Begin at the line that has "purple えれがんとパーク badge" and continue through the end of the rows, writing those lines out again with their requests and adding -38 to each coordinate in the answers. Leave the pictures out.

Rows from a screen grounding dataset
------

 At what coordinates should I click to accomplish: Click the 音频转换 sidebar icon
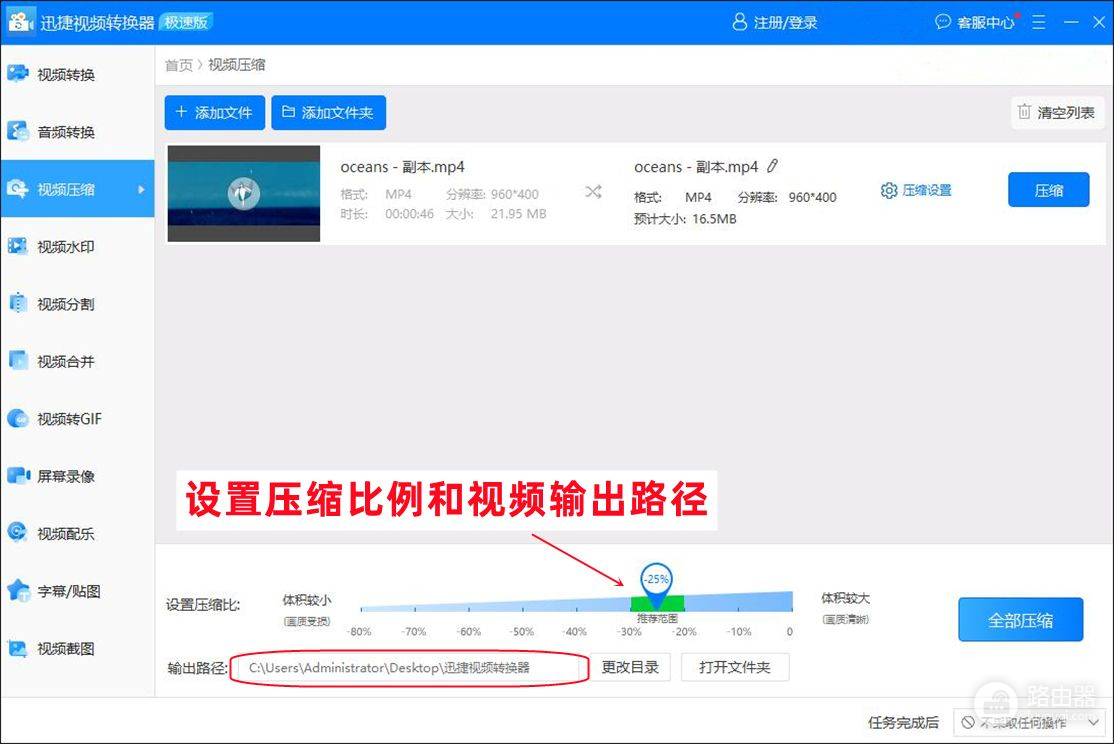[x=18, y=132]
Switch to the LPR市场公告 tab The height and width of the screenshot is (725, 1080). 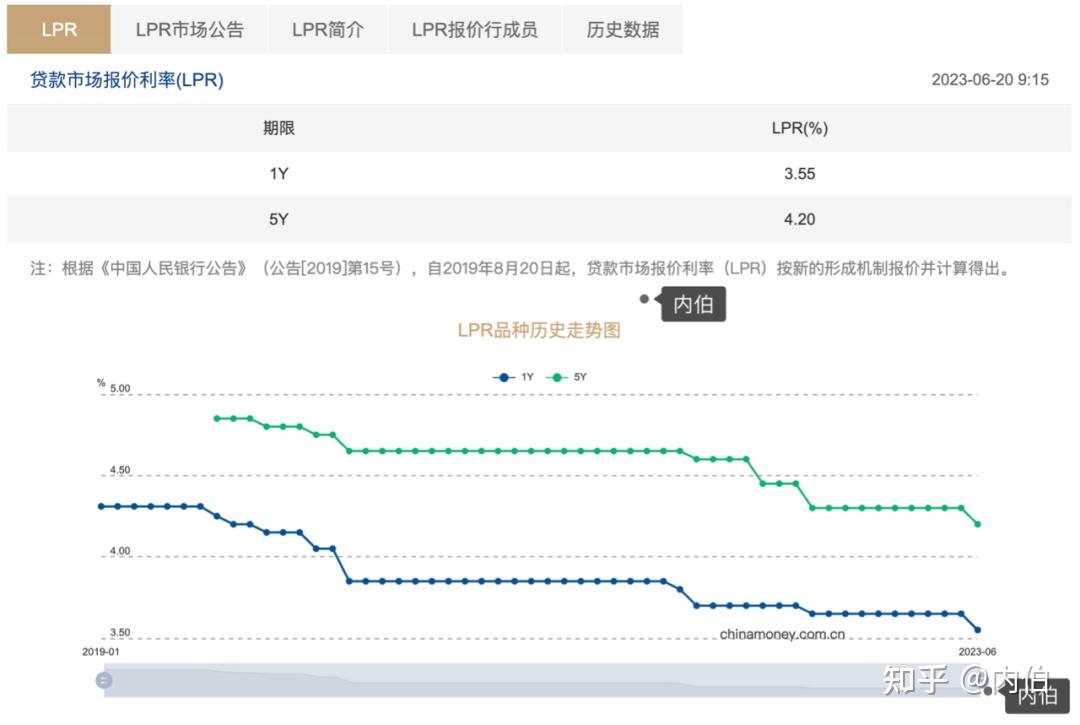tap(190, 29)
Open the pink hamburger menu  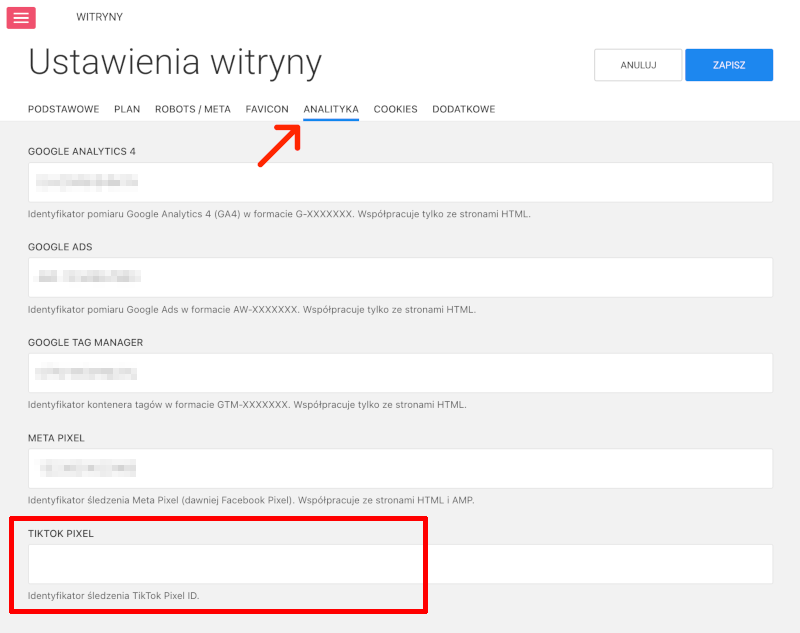click(21, 18)
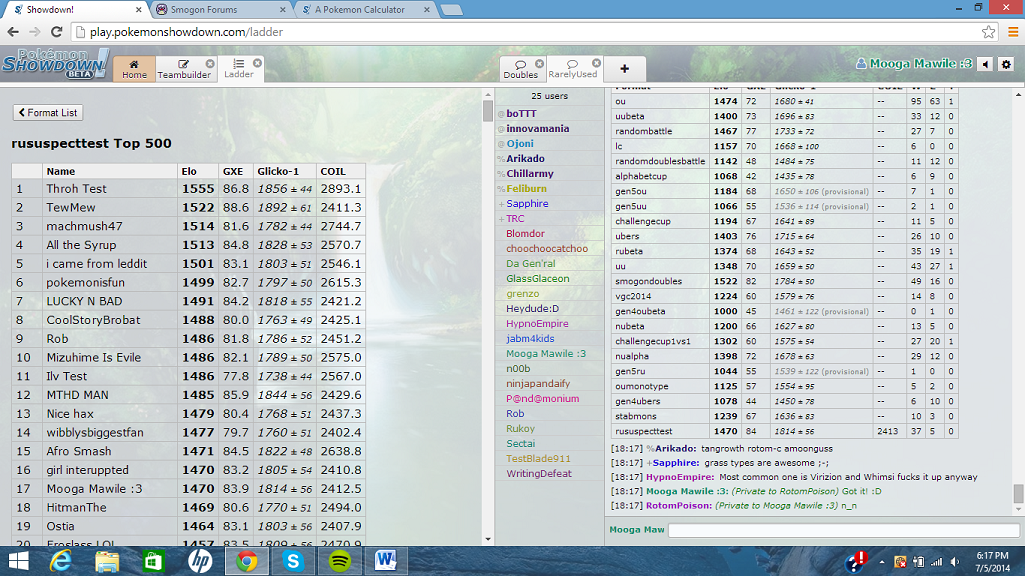Reload the page in Chrome
This screenshot has height=576, width=1025.
[57, 32]
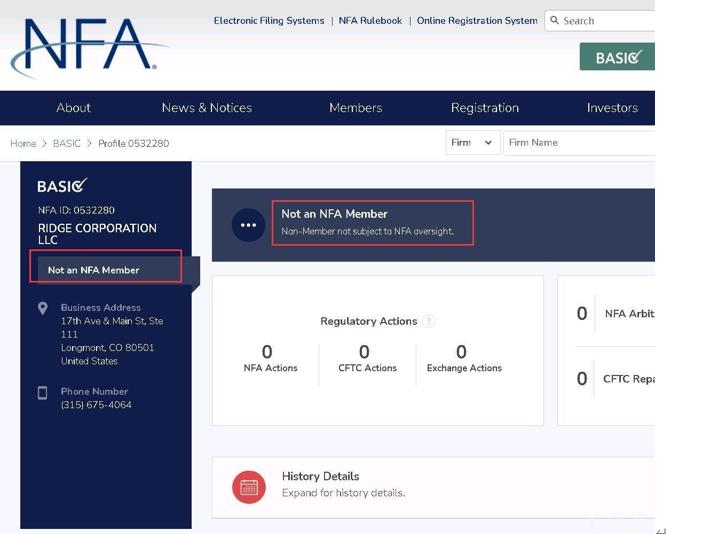This screenshot has width=717, height=534.
Task: Open the News & Notices menu
Action: (x=207, y=108)
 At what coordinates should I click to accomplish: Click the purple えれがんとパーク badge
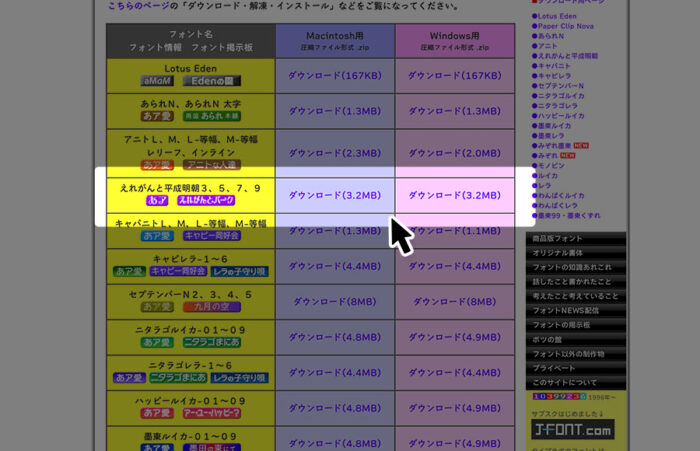click(x=207, y=200)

------

### WRITTEN ANSWER
 At what coordinates should I click to accomplish: Click the purple えれがんとパーク badge
click(x=169, y=162)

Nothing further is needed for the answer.